Rather, the story concludes with a conversation between God and Job in which Job acknowledges that through his trials he has come into a new and deeper relationship with God. “I had heard of you by the hearing of the ear,” Job says, “but now my eye sees you.” (42:5) We may conclude that this deeper relationship was one (but probably not all) of the results God had in mind all along.
Sometimes afterward we can see some of the benefits of adversity in our lives, but seldom can we see it during the time of the adversity.
Jerry Bridges
The cry of every human heart is to understand life, especially the whys of suffering and adversity. I think few of us ever question the times of blessing and good. Somehow we seem to take for granted all the good and usually it’s during adversity that we began to wonder why things are as they are.
Countless thousands of people throughout centuries have attempted to explain life. The Chinese explain it with ying and yang, Hindus explain it with karma, Jews explain it as the law of reaping and sowing; an yet for the most part none of these explanations seem to satisfy us. Christians attempt to explain life by concluding that God has some purpose (though we have no clue what that purpose is) for the trouble we’re experiencing.

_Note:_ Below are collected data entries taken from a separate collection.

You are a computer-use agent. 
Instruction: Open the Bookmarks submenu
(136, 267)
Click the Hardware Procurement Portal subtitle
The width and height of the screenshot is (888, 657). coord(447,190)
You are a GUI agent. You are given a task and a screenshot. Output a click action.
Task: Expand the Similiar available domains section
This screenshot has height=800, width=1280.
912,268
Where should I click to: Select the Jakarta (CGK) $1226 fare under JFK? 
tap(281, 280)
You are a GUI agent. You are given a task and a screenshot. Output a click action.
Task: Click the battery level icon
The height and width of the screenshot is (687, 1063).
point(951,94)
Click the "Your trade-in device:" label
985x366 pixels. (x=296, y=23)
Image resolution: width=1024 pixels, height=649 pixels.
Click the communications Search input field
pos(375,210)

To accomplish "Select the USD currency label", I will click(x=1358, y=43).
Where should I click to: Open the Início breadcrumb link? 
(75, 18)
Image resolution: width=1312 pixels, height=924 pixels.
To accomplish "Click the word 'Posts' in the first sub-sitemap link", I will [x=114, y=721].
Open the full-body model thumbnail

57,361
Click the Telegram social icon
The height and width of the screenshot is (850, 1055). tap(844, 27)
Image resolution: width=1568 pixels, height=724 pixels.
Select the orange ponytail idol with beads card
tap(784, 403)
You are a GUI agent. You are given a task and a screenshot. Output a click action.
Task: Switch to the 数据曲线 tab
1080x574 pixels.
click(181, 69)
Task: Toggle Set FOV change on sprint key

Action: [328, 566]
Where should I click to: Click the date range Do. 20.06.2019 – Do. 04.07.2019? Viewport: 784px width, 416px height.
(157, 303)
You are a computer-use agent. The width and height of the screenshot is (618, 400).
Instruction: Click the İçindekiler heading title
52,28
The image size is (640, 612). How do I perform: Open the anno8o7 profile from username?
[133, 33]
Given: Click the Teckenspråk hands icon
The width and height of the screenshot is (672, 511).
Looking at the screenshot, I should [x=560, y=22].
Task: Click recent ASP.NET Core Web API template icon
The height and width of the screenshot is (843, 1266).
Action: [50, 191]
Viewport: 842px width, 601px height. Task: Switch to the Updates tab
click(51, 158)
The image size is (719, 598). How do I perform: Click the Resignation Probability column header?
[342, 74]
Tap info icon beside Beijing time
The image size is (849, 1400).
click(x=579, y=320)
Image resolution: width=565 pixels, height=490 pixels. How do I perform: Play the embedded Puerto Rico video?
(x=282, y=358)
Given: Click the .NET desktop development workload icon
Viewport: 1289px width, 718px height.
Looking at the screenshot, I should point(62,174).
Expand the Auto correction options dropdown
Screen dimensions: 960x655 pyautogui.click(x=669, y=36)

Some Christians attribute it to wrong confession and thinking- ie. if we think positive and speak positive, then positive things happen but if we think negative or speak negative then negative things happen. Some believers attribute suffering as punishment for conduct and others so that God somehow gets glory from our sufferings. All these explanations still fail to calm the soul and quiet the heart as we face adversity.
We recognize that the story of Job teaches us that Satan is the author of adversity but we dare not make every adversity the result of his work only. We also know that sometimes our or someone else’s choices can be the contributor of adversity. Jesus Himself told us that as long as we were in this world we would have tribulations. He didn’t explain the whys of it, He just said it was so. Christ also told us that “the thief comes to steal, kill, and destroy, but I am come that you may have life and life more abundantly.”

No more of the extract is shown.